Another 30 percent went to proposals brought by JAFI, JDC and other grant recipients, including groups working in areas such as hunger, at-risk children and emergency services.
Zimmerman said that the new system produces greater accountability: "I think it's a hard time to make a strong case for going back to the way things were."
The 1999 merger that created the UJC out of three distinct organizations -- the Council of Jewish Federations, United Jewish Appeal and United Israel Appeal -- was in part about ensuring that JAFI and JDC received a dedicated funding stream.
Though the Philadelphia federation's grant system appeared to run counter to the merger's goal, officials here said that there was essentially no backlash from UJC.
Unhappy With Changes
Some longtime lay leaders active with both JAFI and JDC are not happy about the proposed changes on the national level. Among them is Bennett L. Aaron, who for 12 years was a member of JAFI's board of directors. (He is also chairman of the Jewish Publishing Group, which oversees the Exponent.)
"I don't think they can treat the Jewish Agency and the Joint as just some other organization," Aaron said, referring to the role they've played in the building of Israel and alleviating of Jewish suffering worldwide. "This is unfaithful to the 1999 agreement."

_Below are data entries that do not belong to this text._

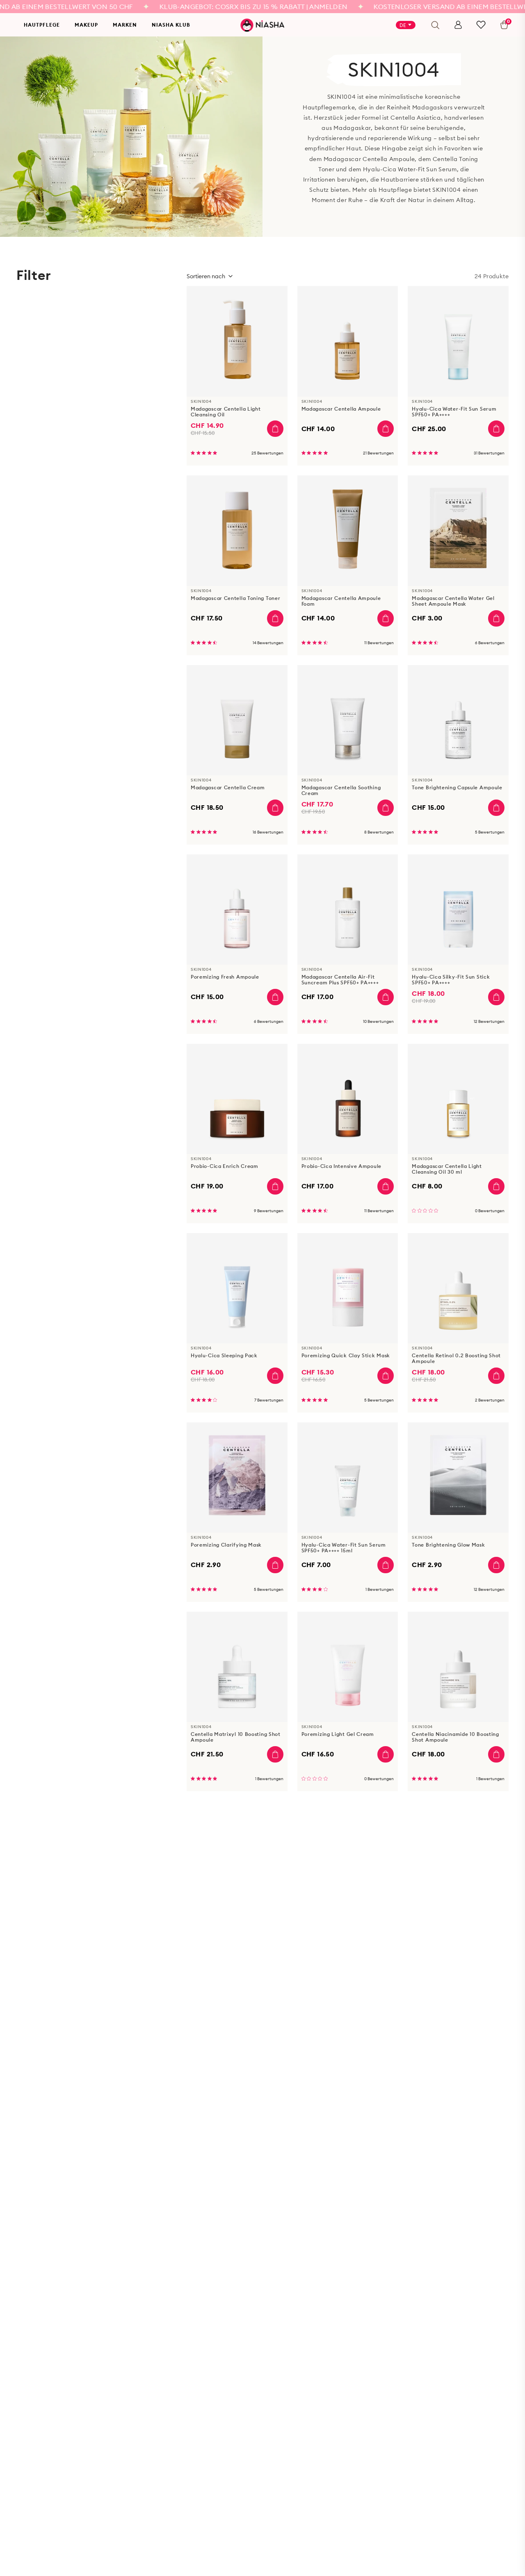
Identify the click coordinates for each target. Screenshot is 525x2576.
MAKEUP (86, 25)
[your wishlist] (481, 24)
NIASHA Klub (171, 25)
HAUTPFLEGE (42, 25)
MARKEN (125, 25)
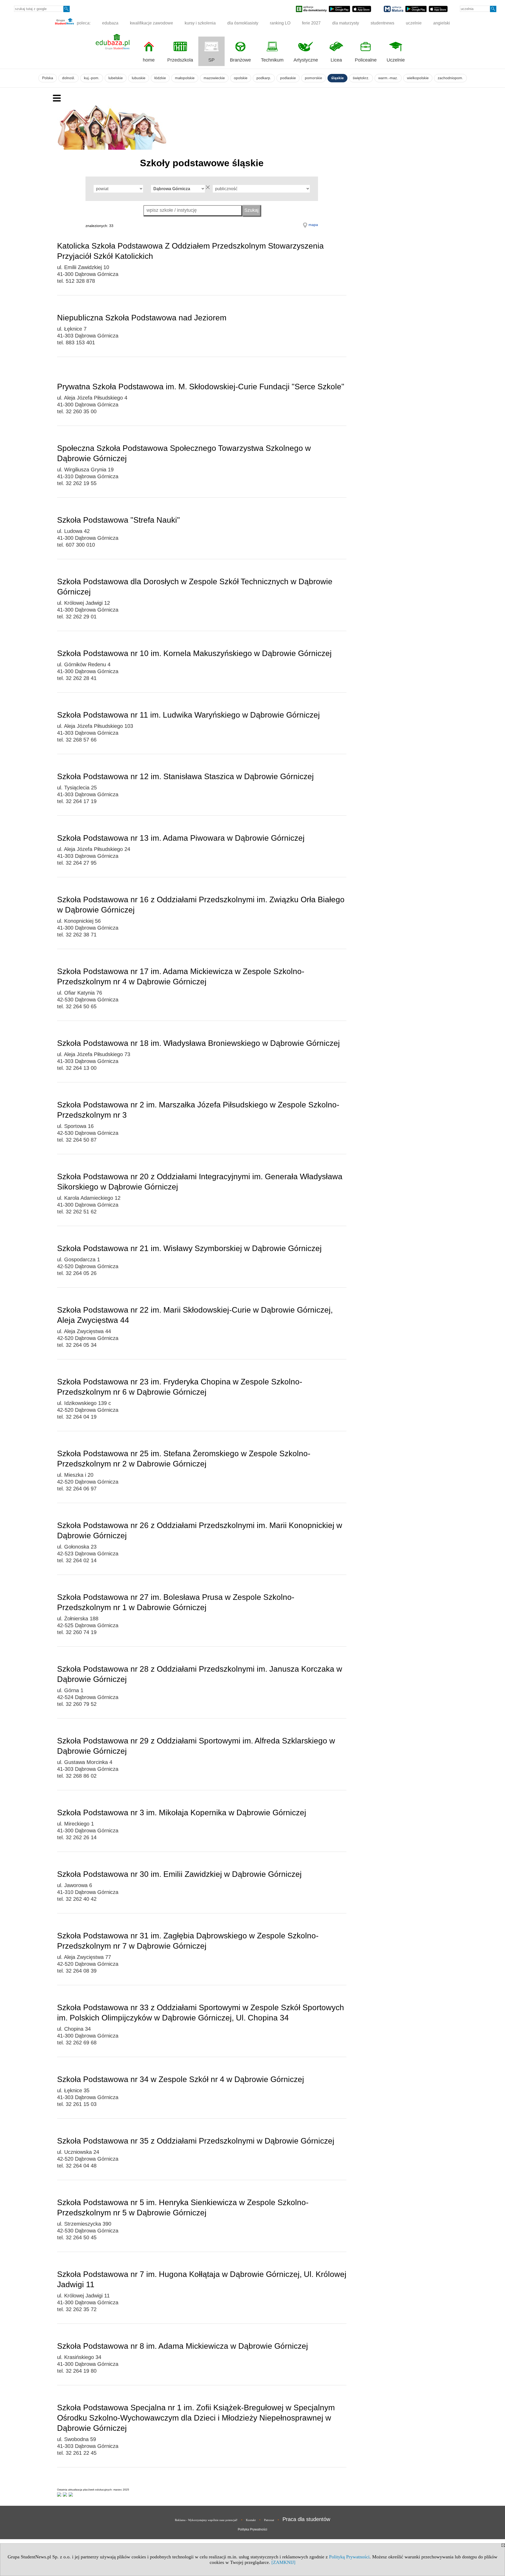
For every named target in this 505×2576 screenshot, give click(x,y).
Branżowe (240, 60)
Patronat (269, 2520)
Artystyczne (306, 60)
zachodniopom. (450, 78)
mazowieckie (214, 78)
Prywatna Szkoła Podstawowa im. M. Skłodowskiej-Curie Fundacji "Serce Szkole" (200, 386)
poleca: (83, 23)
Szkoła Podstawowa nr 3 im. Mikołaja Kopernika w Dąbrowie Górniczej (181, 1812)
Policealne (366, 60)
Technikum (272, 60)
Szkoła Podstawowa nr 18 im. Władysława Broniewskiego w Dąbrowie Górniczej (198, 1043)
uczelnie (414, 23)
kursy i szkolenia (200, 23)
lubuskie (138, 78)
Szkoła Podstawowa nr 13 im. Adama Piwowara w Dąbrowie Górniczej (181, 838)
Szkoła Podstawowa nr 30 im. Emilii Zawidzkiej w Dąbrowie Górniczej (179, 1874)
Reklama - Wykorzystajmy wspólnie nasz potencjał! (206, 2520)
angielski (441, 23)
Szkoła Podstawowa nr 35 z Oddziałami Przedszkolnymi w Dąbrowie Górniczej (195, 2140)
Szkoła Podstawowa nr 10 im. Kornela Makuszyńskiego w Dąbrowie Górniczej (194, 653)
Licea (336, 60)
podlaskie (288, 78)
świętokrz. (361, 78)
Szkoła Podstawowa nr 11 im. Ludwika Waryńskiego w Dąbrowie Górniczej (188, 714)
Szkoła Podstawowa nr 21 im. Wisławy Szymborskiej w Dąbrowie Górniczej (189, 1248)
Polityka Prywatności (252, 2529)
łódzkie (160, 78)
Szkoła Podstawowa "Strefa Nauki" (118, 520)
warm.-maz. (388, 78)
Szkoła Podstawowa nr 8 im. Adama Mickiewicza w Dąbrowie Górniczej (182, 2346)
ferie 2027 (311, 23)
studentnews (382, 23)
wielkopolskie (418, 78)
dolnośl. (68, 78)
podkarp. (263, 78)
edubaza (110, 23)
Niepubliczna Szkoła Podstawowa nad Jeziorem (141, 317)
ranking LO (280, 23)
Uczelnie (396, 60)
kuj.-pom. (91, 78)
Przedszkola (180, 60)
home (149, 60)
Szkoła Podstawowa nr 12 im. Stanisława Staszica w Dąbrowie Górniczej (185, 776)
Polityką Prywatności (349, 2556)
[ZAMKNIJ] (283, 2562)
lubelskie (115, 78)
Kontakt (251, 2520)
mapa (313, 225)
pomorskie (313, 78)
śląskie (337, 78)
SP (211, 60)
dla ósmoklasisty (242, 23)
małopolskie (185, 78)
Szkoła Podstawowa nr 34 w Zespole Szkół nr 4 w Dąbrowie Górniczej (180, 2079)
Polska (47, 78)
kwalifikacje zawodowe (151, 23)
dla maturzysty (345, 23)
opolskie (241, 78)
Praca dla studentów (306, 2519)
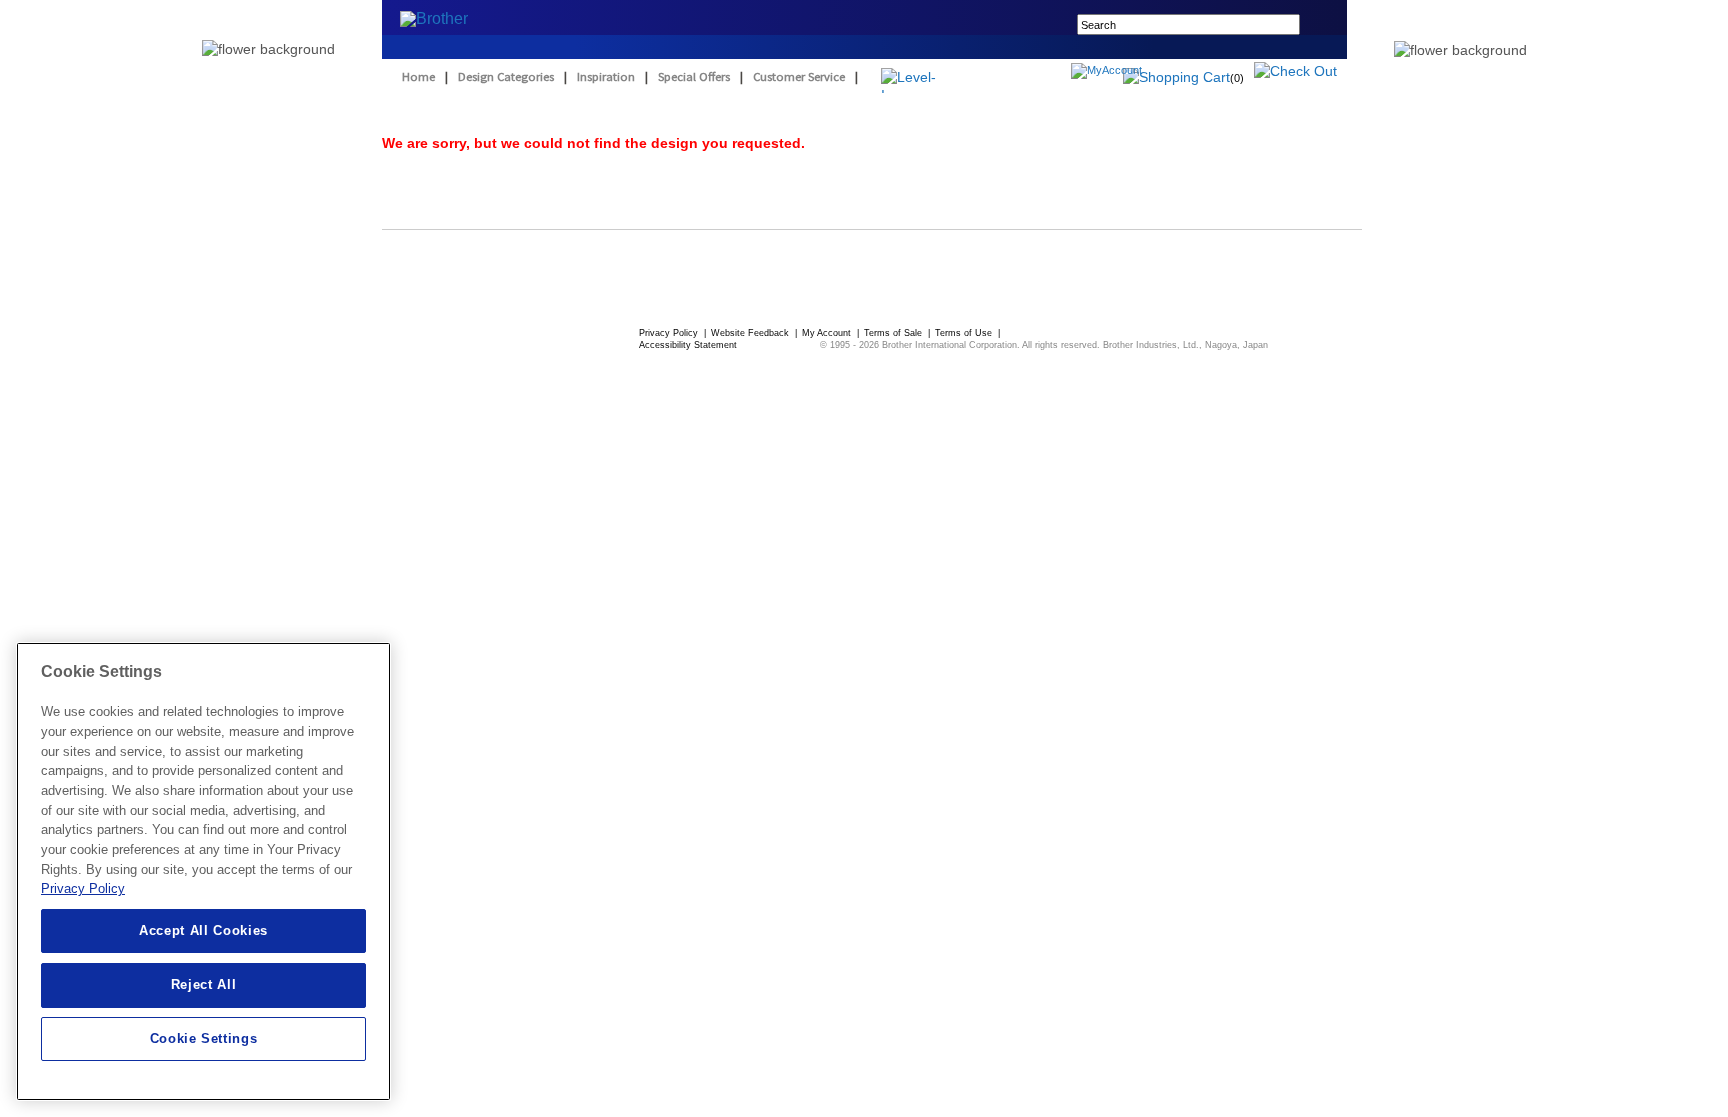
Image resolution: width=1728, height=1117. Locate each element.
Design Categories (506, 76)
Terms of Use (965, 333)
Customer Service (799, 76)
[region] (203, 871)
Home (418, 76)
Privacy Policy (670, 333)
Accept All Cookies (203, 930)
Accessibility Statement (688, 345)
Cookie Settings (204, 1038)
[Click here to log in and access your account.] (1154, 73)
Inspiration (606, 76)
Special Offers (694, 76)
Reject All (204, 984)
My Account (828, 333)
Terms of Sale (894, 333)
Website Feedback (751, 333)
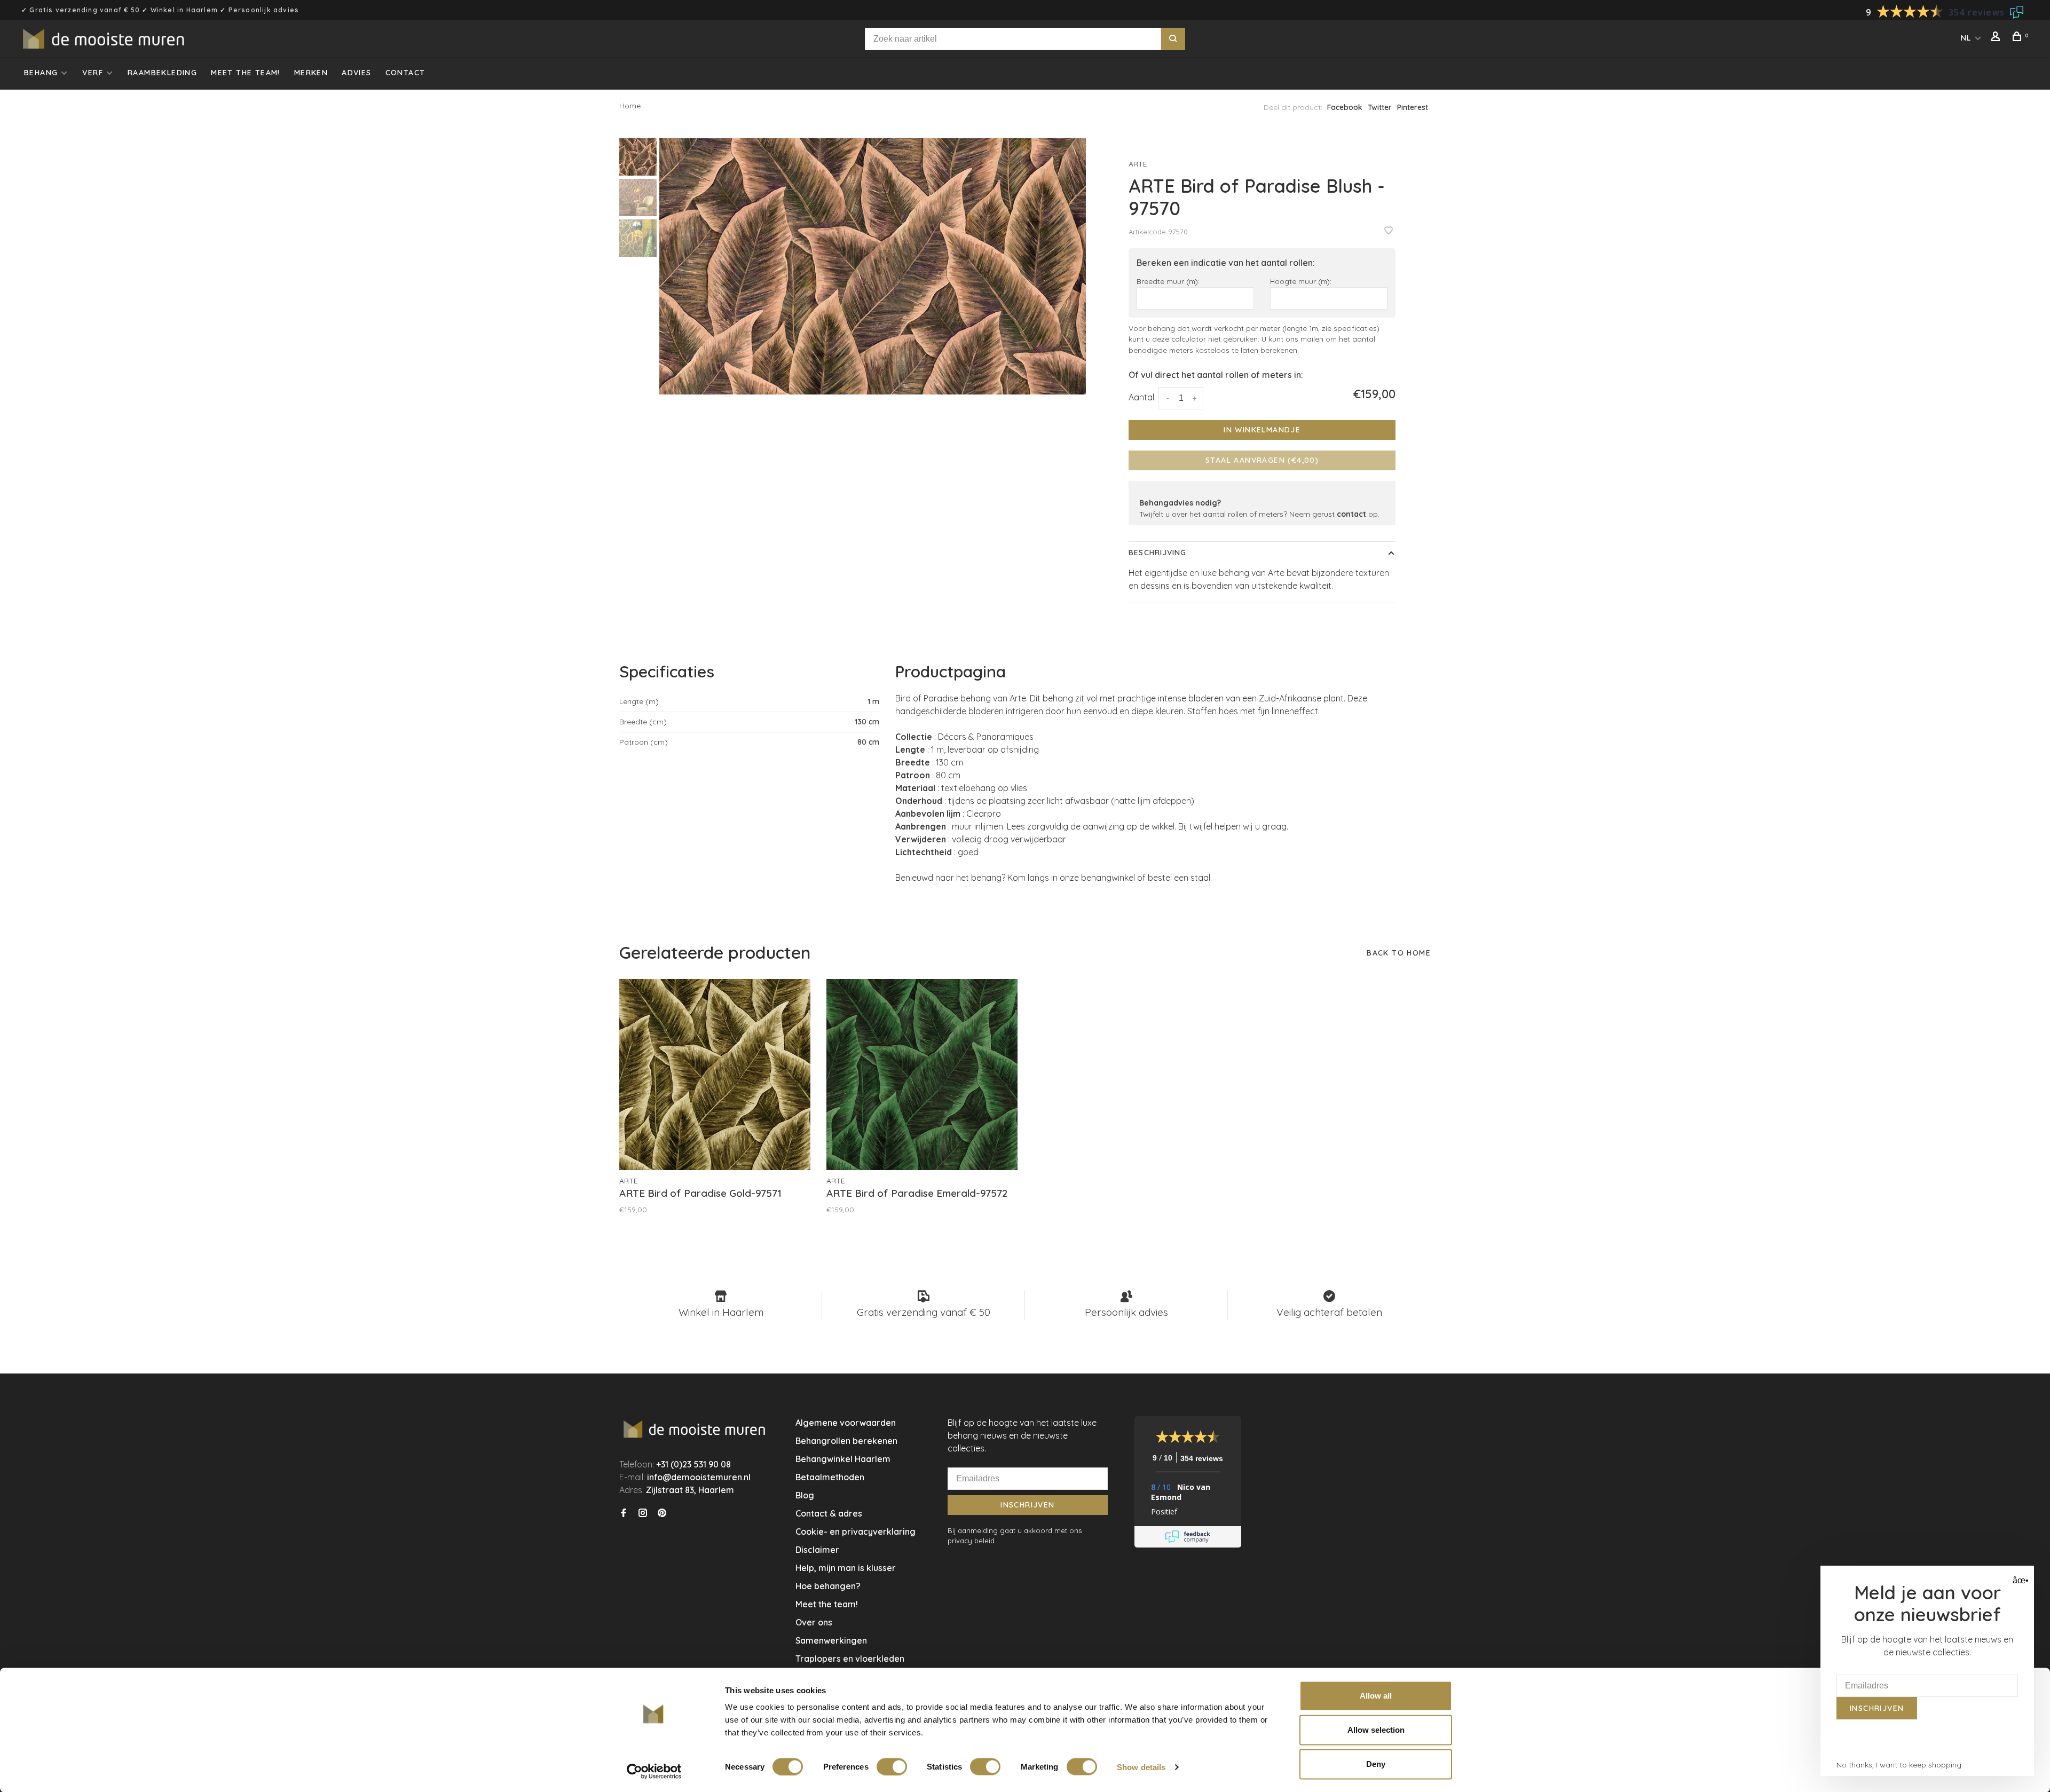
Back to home (1399, 953)
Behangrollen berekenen (846, 1440)
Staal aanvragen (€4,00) (1262, 460)
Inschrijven (1027, 1505)
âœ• (2019, 1580)
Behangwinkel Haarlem (842, 1459)
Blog (804, 1495)
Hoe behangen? (828, 1586)
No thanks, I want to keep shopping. (1899, 1765)
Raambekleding (162, 72)
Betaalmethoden (829, 1477)
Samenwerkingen (831, 1640)
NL (1966, 38)
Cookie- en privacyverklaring (855, 1531)
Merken (311, 72)
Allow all (1376, 1695)
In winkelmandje (1262, 430)
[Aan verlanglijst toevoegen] (1388, 231)
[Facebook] (623, 1513)
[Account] (1997, 38)
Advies (356, 72)
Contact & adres (828, 1513)
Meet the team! (245, 72)
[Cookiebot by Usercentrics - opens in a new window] (654, 1771)
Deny (1375, 1764)
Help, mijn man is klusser (845, 1567)
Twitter (1380, 107)
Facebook (1344, 107)
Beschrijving (1157, 552)
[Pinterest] (662, 1513)
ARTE (1138, 164)
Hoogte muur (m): (1300, 281)
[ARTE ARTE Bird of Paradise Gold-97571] (714, 1074)
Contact (405, 72)
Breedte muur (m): (1168, 281)
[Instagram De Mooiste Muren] (642, 1513)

Aaron said he's concerned that the Philadelphia federation might not have the staffing and resources to handle dozens of grant applications, and that a large organization like JAFI is better equipped to determine needs, especially during a crisis.
Steve Schwager, executive vice president and CEO of JDC, said that he understands the desire of donors to decide where their dollars go. Still, he argued that a steady source of funds must exist from UJC that JDC can use when a crisis unfolds.
"If you give money for a program in Israel and there is a crisis in Georgia," said Schwager, "you can't take that money from Israel and use it in Georgia."